Bem, confesso que agora ficará difícil escrever sobre rock progressivo e sua semelhança estrutural com músicas do período clássico, mas convenhamos que há uma infinidade de peças eruditas de qualidade inferior, sendo que estamos acostumados a ser apresentados apenas ao que foi garimpado e escolhido como o creme daquela época.

Além disso, como costumo dizer, não é porque conhecemos Paris que vamos desprezar uma viagenzinha a Gramado...

* Nota do editor: o Autor se refere ao post e seus comentários a seguir http://jorgecarrano.blogspot.com/2011/09/novas-formas-de-autopromocao.html

11 comentários:

Jorge Carrano disse...

Carlos,
Olha o tamanho de minha ignorância. Nunca ouvira falar de Smetana antes de ler seu texto.
Para mim, o filho mais ilustre da República Tcheca, e único que conhecia, era o Franz Kafka.
Aliás, que o autor de "O Processo" sofreu restrições dos tchecos, porque só escreveu em elemão; teve restrições dos alemães, porque era judeu; e dos judeus sofria discriminação porque não era suficientemente ortodoxo, fiel as tradições.
Vida dura para o Kafka.

.....

▶ _Instruções_
Edite o trecho sobre rock progressivo começando em "Bem, confesso que" e terminando em "viagenzinha a Gramado...", com "Gramado" trocado por "Campos do Jordão". Baseie-se apenas no trecho para responder.

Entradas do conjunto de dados
.....

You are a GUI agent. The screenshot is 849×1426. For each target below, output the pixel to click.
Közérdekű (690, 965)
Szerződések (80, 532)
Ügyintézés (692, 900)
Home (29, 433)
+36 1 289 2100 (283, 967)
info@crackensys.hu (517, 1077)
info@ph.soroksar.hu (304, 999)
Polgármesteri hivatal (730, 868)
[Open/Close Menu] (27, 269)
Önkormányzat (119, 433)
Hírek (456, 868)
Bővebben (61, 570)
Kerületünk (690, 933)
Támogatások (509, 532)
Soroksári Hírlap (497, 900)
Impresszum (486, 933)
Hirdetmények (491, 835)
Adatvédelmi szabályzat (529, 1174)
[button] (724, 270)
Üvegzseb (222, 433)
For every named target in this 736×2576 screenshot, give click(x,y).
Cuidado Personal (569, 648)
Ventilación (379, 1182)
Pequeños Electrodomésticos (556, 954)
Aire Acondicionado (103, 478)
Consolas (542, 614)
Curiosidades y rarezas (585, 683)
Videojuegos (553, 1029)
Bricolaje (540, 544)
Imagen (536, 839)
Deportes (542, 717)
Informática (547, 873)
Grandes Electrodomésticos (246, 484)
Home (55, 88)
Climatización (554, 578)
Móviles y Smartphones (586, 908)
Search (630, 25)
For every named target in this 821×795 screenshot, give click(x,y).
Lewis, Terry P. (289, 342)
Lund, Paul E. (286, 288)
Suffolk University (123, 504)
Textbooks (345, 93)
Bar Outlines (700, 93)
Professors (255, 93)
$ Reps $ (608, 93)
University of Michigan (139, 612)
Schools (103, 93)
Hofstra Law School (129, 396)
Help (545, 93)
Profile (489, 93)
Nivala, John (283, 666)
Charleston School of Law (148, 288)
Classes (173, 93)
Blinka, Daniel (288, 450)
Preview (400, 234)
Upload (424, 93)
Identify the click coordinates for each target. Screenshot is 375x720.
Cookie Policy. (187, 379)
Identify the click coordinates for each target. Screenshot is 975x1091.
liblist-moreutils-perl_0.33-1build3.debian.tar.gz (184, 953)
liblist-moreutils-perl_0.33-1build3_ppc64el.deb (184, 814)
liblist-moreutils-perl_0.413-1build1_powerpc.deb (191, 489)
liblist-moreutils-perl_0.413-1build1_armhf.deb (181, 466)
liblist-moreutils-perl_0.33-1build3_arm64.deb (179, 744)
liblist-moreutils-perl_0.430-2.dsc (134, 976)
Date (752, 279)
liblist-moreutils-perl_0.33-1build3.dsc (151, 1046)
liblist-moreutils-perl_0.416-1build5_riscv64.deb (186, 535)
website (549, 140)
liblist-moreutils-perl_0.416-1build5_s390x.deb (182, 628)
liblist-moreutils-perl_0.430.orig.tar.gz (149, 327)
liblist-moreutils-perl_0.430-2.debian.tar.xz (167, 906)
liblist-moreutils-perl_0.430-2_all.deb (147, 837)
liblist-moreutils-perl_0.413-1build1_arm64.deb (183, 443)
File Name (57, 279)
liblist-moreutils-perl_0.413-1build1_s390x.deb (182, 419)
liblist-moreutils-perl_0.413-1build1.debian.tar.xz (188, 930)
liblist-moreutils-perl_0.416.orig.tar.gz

.....

▶ _Resposta_
Bem, confesso que agora ficará difícil escrever sobre rock progressivo e sua semelhança estrutural com músicas do período clássico, mas convenhamos que há uma infinidade de peças eruditas de qualidade inferior, sendo que estamos acostumados a ser apresentados apenas ao que foi garimpado e escolhido como o creme daquela época.

Além disso, como costumo dizer, não é porque conhecemos Paris que vamos desprezar uma viagenzinha a Campos do Jordão...